A company is a voluntary association of persons, recognised by law, having a distinctive name, a common seal, formed to carry on business for profit, with capital divisible into transferable shares, limited liability, a corporate body and perpetual succession.
“A company is an association of many persons who contribute money or money’s worth to a common stock and employs it in some trade or business, and who share the profit and loss arising therefrom.” – James Stephenson.
A partnership is an association of two or more persons, who agree to combine their financial resources and managerial abilities to run a business and share profits in an agreed ratio.
Learn about the Difference between Partnership Firm and Company
Difference between Partnership Firm and Company
Difference # Partnership:
1. Formation and registration – Simple agreement between partners is enough to float a firm; no elaborate formalities to be followed; registration of a firm is not compulsory. Partnership is governed by the Partnership Act, 1932.
2. Number of members – A firm can be floated with 2 people; the maximum number is 10 in banking business and 20 for other businesses.
3. Legal status – A firm has no legal identity of its own. In the eyes of law, partners and the firm are one and the same.
4. Liability of members – Partners are jointly and severally liable for all the debts incurred by the firm.
5. Separation of ownership from management – All partners can participate actively in the day-to-day affairs of a firm.
6. Regulation of working – Day to day affairs not subjected to any rules set by Law. Partners can change the objects of partnership easily—once all agree to such a change without observing any legal formalities.
7. Transferability of interest – A partner cannot transfer his interest in the firm to an outsider without unanimous approval from all other partners.
8. Stability – The life of a firm is quite uncertain.

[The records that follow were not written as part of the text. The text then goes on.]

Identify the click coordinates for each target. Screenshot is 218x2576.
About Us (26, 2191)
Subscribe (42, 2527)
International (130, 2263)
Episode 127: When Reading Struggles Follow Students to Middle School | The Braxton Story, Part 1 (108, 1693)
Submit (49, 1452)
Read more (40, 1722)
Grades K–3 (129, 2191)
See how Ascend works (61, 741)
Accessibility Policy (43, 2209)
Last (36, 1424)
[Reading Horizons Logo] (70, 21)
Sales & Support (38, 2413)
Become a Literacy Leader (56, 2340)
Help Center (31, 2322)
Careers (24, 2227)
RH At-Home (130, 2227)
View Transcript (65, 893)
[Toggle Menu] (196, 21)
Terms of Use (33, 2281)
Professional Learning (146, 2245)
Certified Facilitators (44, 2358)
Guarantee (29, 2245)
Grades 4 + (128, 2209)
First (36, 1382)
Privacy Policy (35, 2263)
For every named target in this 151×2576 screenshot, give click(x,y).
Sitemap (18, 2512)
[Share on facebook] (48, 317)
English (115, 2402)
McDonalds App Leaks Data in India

It comes to an end with the retirement, insanity or death of a partner.
9. Audit of accounts – Accounts and audit are not required unless the total turnover exceeds Rs.10 lakhs in case of professionals and Rs. 40 lakhs in other cases.
10. Status of members – Every partner enjoys an implied authority to represent the firm. One or more partners can sign documents on behalf of others.
11. Winding up – A partnership can be dissolved without observing any legal formalities.
Difference # Company:
1. Formation and registration – A company is a creature of law. Its incorporation is essential. It has to follow lot of rules and regulations in this regard. A company is governed by the Companies Act, 1956.
2. Number of members – In a private company the minimum number is 2 and the maximum is 50. In a public company the minimum number is 7 and there is no maximum limit set by Law.
3. Legal status – A company is an artificial person in the eyes of law. It has a personality of its own, independent of its members.
4. Liability of members – The liability of members in a joint stock company is limited (to the amounts contributed.)
5. Separation of ownership from management – There is divorce between ownership and management. Members elect their representatives— called as directors—to run the show.
6. Regulation of working – A company has to comply with several legal formalities right from incorporation till it is wound up. At every stage it has to meet the requirements of Law. It cannot change its objects without legal sanction.
7. Transferability of interest – Shares of a public limited company are freely transferable. However, in a private company, certain restrictions come in the way of transfer of shares.
8. Stability – A company enjoys perpetual and uninterrupted existence. It is unaffected by the retirement, death, insolvency of its members.
9. Audit of accounts – Accounts and audit of company accounts is compulsory and should be earned out in accordance with procedures set by law.
10. Status of members – No members has a right to represent others. Only elected representatives can run the show on behalf of all members. Only the elected representatives can use the company seal and sign documents on behalf of company.
11. Winding up – A company must adhere to the winding up procedures established by the Companies Act, 1956.
Difference between Partnership Firm and Company
Difference # Partnership Firm:
i. Formation- By agreement among partners.
ii. Registration- Voluntary.
iii. Legal status- No separate legal status. It cannot become a partner in another firm.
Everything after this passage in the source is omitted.